2.2 胃黏膜组织培养与粪便23S rRNA 基因检测检出Hp 及对克拉霉素耐药的灵敏度和特异度比较 胃黏膜组织培养的56 份Hp 阳性样本中，粪便23S rRNA 基因检测检出Hp54 份，其灵敏度为96.43%（54/56）；胃黏膜组织培养的30 份Hp 阴性样本中，粪便23S rRNA 基因检测检出Hp16 份，其特异度为53.33%（16/30）；见表3。粪便23S rRNA 基因检测与药敏试验检出对克拉霉素耐药Hp 的比较见表4。药敏试验结果对克拉霉素耐药的13 株Hp 中，粪便23S rRNA 基因检测检出12 株耐药，检测的灵敏度为92.31%（12/13）。药敏试验结果对克拉霉素敏感的41 株Hp 中，粪便23S rRNA 基因检测检出32 株敏感，特异度为78.05%（32/41）。以进行药敏试验的54 株Hp 为对照，粪便23S rRNA 基因检测结果与其一致的有44 株，对克拉霉素耐药结果检测的一致率为81.48%（44/54），Kappa 值为0.581，提示两种检测方法一致性中等。

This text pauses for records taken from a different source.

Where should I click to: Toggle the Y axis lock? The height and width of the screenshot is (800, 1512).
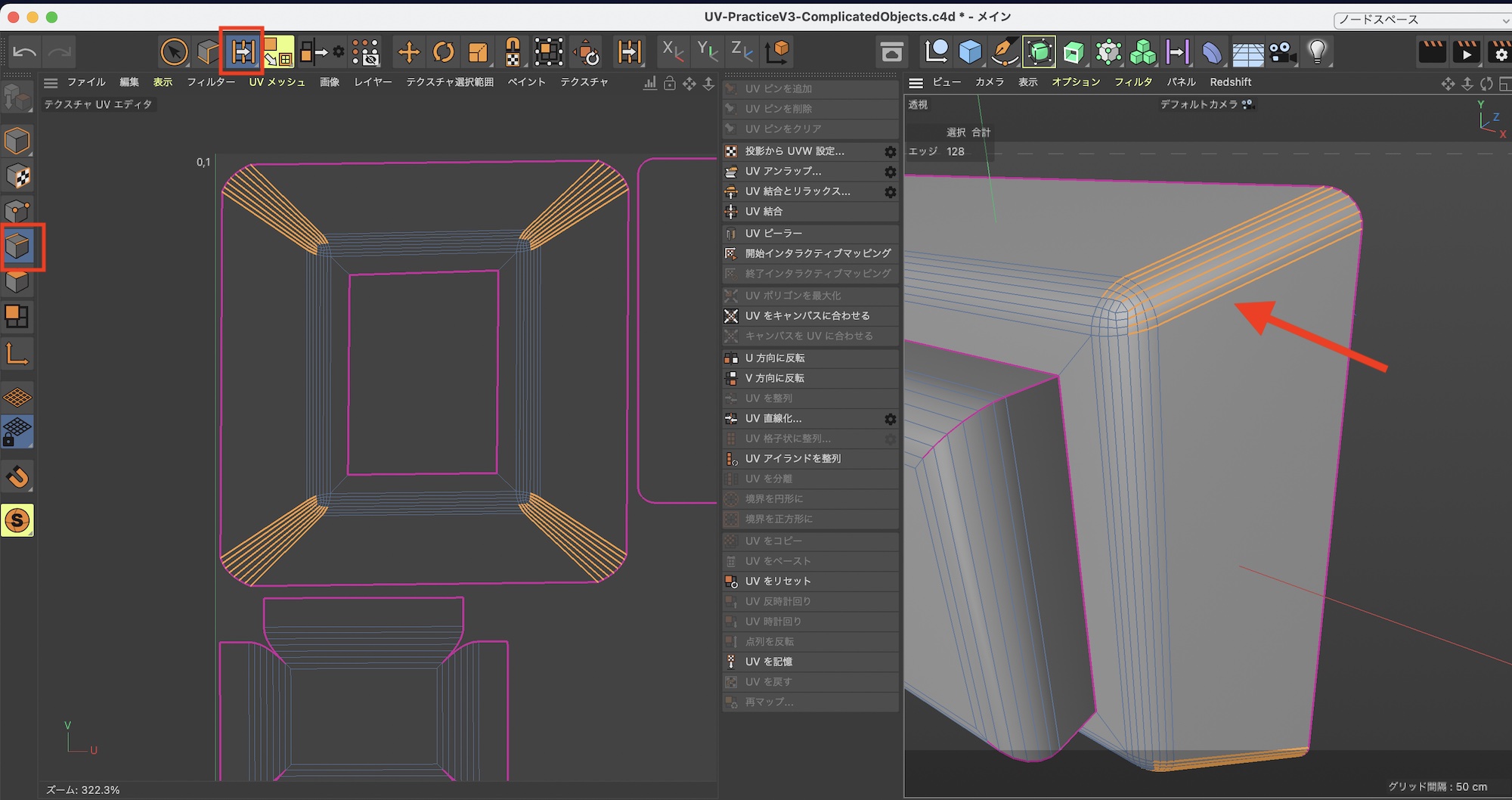[707, 51]
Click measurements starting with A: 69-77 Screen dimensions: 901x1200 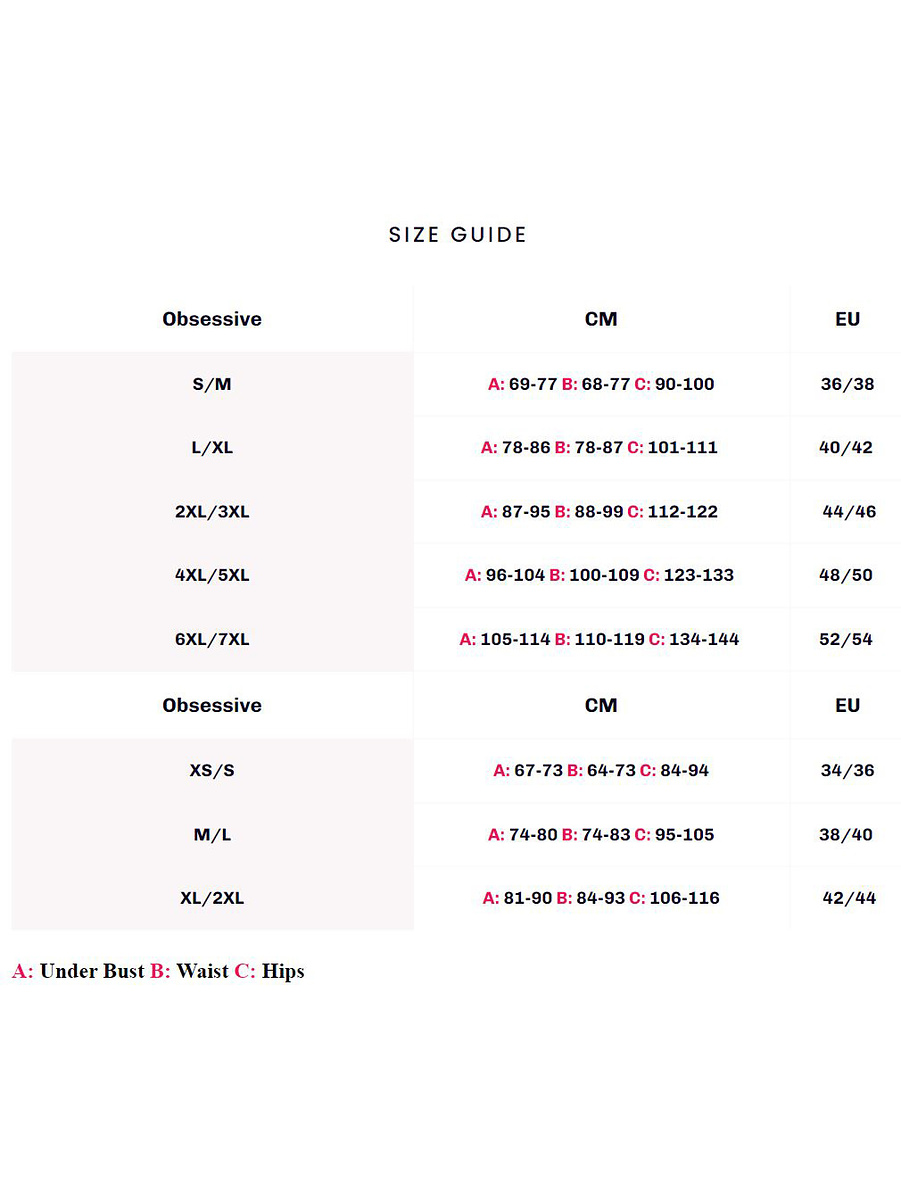601,384
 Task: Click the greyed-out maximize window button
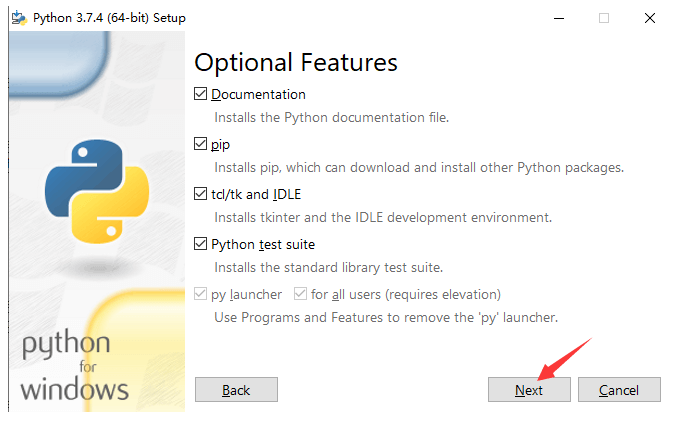pos(603,18)
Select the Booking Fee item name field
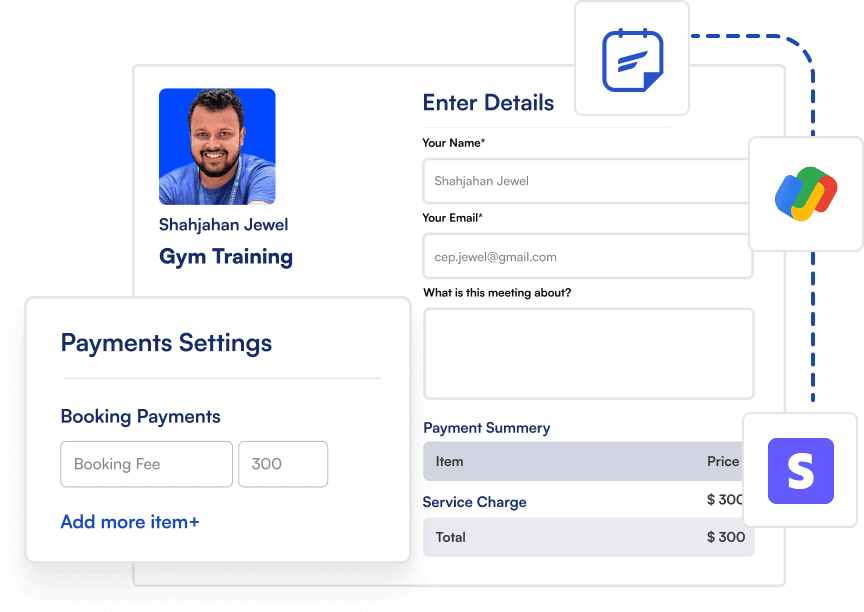 coord(146,464)
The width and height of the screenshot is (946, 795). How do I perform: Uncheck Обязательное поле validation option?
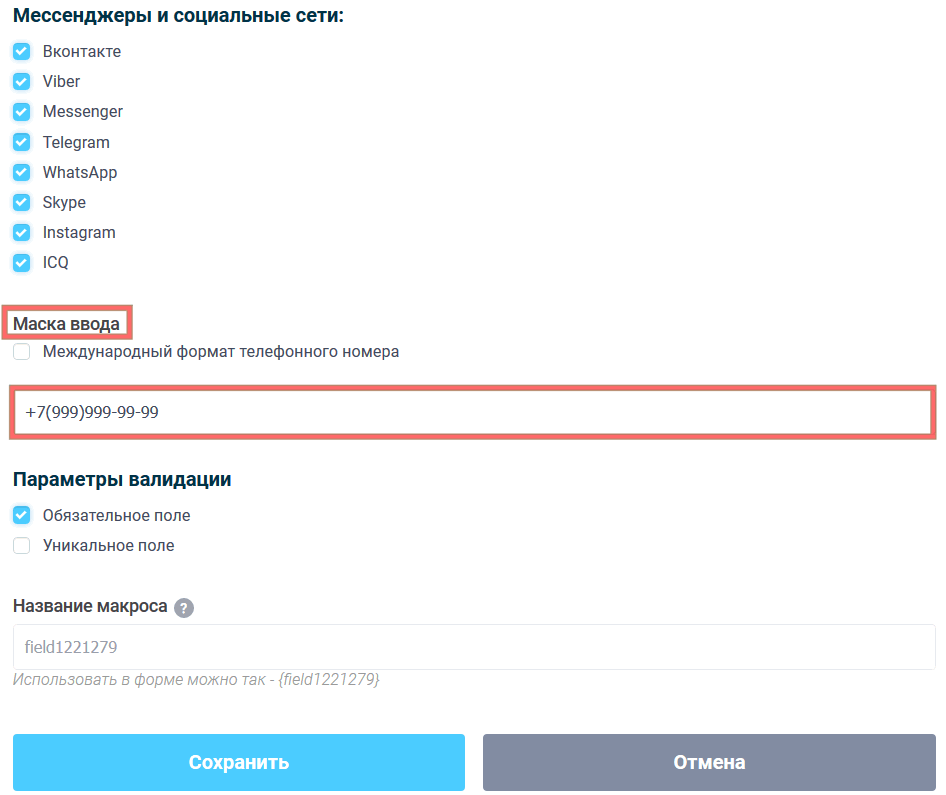[21, 514]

表2 胃黏膜组织培养及粪便23S rRNA 基因检测Hp 阳性率及耐药率比较[例（%）]

2.3 粪便23S rRNA 基因检测假阴性样本16S rRNA 高通量测序验证 针对2 份粪便23S rRNA 扩增失败的核酸样本进行16S rRNA 高通量测序。2 份粪便样本Top10 微生物组成见表5。结果显示普氏菌属（Prevotella）、拟杆菌属（Bacteroides）以及粪杆菌属（Faecalibacterium）在粪便菌群中丰度较高，这3 种菌属的总丰度达到了粪便菌群总丰度的50%以上。在这2 例患者的粪便样本中均检出了螺杆菌属（Helicobacter），但其在粪便菌群中丰度相对较低，分别为0.72%和0.81%。

表3 胃黏膜组织培养与粪便23S rRNA 基因检测检出Hp 结果比较（例）

表4 药敏试验与粪便23S rRNA 基因检测对克拉霉素耐药的检测结果比较（例）

表5 粪便23S rRNA 基因检测假阴性的粪便样本中TOP 10微生物组成（%）

3 讨论

本研究招募上消化道疾病患者行胃镜检查，采集胃黏膜标本进行胃黏膜组织培养及药敏试验的同时，收集粪便样本进行粪便23S rRNA 基因扩增及测序，探讨粪便23S rRNA 基因检测Hp 感染及克拉霉素耐药性的临床价值。

常规Hp 培养阳性率在40%左右[3，5]，经13C 呼气检验阳性的患者Hp 培养阳性率有所提高。本研究中经13C 呼气检验阳性患者，胃黏膜组织培养阳性率为65.12%（56/86），而粪便23S rRNA 基因检测的阳性率为79.07%（68/86），显著高于胃黏膜组织培养。Luo 等[8]的研究结果中，粪便23S rRNA 基因检测Hp 阳性率可达到80%以上，指出通过非侵入方法采集粪便样本进行Hp 检测具有较高的阳性率。胃黏膜组织培养阳性率受到培养条件、取样部位以及胃内其他微生物污染等多方面因素的影响。有研究指出，单部位胃黏膜取样培养阳性率较低，多部位胃黏膜联合取样可以提高阳性率，胃窦小弯和胃体组织联合采样培养阳性率甚至可以达到90%以上[9]。另一方面，胃黏膜组织中的其他细菌，例如变形杆菌等，因其具有迁徙生长性，培养过程中菌苔不断扩展[10]，极容易造成培养平板污染，从而无法分离出Hp，降低培养阳性率。粪便23S rRNA 基因检测通过设计特异性引物，从待检测样本中特异性检出目的基因片段，降低其他杂菌影响。同时巢式PCR 技术的二次扩增能够提高目的基因片段浓度，检出含量相对较低的Hp，提高阳性率。秦召等[11]采用巢式PCR 技术检测小麦中的Alternaria alternata，DNA 最低检测浓度可达50 pg/μl。然而粪便中微生物种类丰富、成分复杂，当Hp 相对丰度极低时，可能会抑制后续反应[12]，影响粪便23S rRNA基因检测的灵敏度。本研究中有2 例患者胃黏膜组织培养阳性，粪便23S rRNA 基因扩增阴性。补充16S rRNA高通量测序后发现，这两份粪便样本中均检出了Hp，然而相对丰度均低于1%。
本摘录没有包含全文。